*** Opening EXTRACT PROVIDED ***

Dead Man's Smile
Dead Man's Smile
Oscar Wilde and Dead Man’s Smile
(title in UK & USA)
| Reading Group
Guide | Q
& A with Gyles
Group Discussion Questions
- As a reader, what were your first feelings toward
Eddie Garstrang? What were your first impressions of Edmund LaGrange?
How did your emotions towards these characters change throughout
the book? What were major turning points for you?
- Oscar Wilde and the Dead Man’s Smile is set
in America, London and Paris. Each of these places has unique
characteristics, but share some general similarities. How are
these places and communities similar and different?
- What was the effect of reading the storyline through
Robert’s eyes? How would it have been different if Oscar
had done the narrating?
- Oscar writes in his journal of Madame LaGrange,
“Old age has no consolations to offer us. The pulse of joy
that beats in us at twenty has become sluggish. Limbs fail, senses
rot. We degenerate into hideous puppets, haunted by the memories
of the passions of which we were too much afraid, and the exquisite
temptations that we had not the courage to yield to.” (p.
47) Do you agree with his harsh words about old age?
- Speaking to Robert, Oscar says, “Many a young
man starts in life with a natural gift for exaggeration which,
if nurtured in congenial and sympathetic surroundings, or by imitation
of the best models, might grow into something really great and
wonderful. But, as a rule, he comes to nothing. He either falls
into careless habits of accuracy or takes to frequenting the society
of the aged and well-informed. Both things are equally fatal to
his imagination.” (p. 68) Is Oscar right? What does he mean
by this statement? Is it directed more at the fate of young men
or the essence of imagination?
- Throughout the novel, rumor and innuendo play a
large role in shaping people’s perceptions. What is different
about rumors in the 1890s versus the present day? What is the
same? In which time period did rumors play a larger role?
- Of morality Oscar says, “I never came across
anyone in whom the moral sense was dominant who was not heartless,
cruel, vindictive, log-stupid and entirely lacking in the smallest
degree of humanity…. I would rather have fifty unnatural
vices than one unnatural virtue.” (p. 173) Do you agree
with him? What does this quote reveal about Oscar’s perception
of the world around him? Do you trust Oscar?
- How does the author use language and imagery to
bring the characters to life? Did the book's characters or style
in any way remind you of another book?
- “It’s a story told by actors and, as
you should know by now, stories told by actors are rarely to be
trusted.” (p. 267) Which of the actors in the story did
you trust the most? Trust the least? Why?
- Whose story is this? If you had to pick one, is
it Oscar’s story, Robert’s or the LaGrange’s?

*** Closing EXTRACT PROVIDED ***
*** Opening EXTRACTED MATERIAL ***

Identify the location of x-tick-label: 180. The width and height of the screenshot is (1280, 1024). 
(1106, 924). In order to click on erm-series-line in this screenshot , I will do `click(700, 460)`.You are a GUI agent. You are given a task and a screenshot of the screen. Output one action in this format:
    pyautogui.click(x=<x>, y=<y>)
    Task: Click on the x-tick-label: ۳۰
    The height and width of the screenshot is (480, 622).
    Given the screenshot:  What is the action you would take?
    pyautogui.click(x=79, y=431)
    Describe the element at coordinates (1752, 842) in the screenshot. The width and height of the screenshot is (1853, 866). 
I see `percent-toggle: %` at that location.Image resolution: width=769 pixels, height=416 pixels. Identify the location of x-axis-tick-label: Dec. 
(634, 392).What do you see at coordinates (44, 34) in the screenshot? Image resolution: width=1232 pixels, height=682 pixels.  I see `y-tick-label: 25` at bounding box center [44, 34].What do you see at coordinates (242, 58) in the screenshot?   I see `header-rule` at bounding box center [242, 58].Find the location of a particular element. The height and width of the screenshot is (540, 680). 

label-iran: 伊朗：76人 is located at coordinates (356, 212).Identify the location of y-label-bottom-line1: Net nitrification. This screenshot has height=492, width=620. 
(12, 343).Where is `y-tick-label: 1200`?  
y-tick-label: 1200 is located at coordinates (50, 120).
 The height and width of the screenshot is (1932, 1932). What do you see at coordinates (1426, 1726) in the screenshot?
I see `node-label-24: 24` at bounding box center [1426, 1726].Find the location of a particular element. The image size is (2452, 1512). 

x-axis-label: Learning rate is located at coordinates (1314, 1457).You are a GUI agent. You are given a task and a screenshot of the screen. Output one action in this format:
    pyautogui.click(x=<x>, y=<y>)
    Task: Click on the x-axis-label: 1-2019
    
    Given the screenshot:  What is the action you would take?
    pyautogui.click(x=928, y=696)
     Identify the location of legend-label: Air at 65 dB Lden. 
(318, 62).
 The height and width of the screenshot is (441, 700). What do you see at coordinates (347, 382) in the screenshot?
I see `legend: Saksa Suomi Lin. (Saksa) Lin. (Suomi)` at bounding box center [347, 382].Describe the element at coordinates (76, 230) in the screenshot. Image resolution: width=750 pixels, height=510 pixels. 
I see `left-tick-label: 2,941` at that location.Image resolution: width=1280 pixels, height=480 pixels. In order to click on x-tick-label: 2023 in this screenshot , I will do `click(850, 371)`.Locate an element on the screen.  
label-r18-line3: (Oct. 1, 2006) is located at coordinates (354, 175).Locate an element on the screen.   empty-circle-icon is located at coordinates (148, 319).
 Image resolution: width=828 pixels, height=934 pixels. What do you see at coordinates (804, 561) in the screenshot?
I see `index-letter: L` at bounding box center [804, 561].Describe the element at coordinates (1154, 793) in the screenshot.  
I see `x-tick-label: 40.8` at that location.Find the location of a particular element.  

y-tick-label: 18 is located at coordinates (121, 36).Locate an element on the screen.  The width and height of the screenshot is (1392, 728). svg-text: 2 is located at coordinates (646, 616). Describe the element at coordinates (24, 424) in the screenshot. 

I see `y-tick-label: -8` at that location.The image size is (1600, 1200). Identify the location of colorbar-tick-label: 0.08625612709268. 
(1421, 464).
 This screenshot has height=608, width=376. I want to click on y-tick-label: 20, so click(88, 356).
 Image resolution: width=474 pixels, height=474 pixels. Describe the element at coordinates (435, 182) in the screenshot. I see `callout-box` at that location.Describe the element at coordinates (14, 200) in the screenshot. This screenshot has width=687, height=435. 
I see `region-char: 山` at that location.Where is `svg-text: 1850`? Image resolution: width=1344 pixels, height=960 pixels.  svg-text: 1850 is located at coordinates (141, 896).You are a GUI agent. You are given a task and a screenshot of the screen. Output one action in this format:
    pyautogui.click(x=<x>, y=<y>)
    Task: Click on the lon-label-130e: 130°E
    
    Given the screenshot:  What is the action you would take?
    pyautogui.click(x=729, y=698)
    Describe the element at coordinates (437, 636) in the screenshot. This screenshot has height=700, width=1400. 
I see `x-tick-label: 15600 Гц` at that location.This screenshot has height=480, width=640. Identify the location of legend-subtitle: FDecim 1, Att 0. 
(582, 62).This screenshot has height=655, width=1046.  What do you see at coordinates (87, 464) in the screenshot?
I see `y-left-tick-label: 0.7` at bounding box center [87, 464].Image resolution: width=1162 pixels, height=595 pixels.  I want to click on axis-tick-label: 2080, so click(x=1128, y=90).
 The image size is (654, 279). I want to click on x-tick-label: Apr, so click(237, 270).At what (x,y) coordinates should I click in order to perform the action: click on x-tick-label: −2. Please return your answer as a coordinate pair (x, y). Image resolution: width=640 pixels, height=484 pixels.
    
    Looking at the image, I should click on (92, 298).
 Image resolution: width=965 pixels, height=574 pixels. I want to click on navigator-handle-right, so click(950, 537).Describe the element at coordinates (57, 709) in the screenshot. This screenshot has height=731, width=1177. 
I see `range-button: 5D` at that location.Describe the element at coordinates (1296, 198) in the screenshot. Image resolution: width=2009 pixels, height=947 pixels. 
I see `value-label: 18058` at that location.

*** Closing EXTRACTED MATERIAL ***

**TASK ITEM**
Give every page number that the reading group guide for Oscar Wilde and the Dead Man's Smile cites alongside a quotation, in the order they appear.

**OUTPUT FOR THIS EXERCISE**
47, 68, 173, 267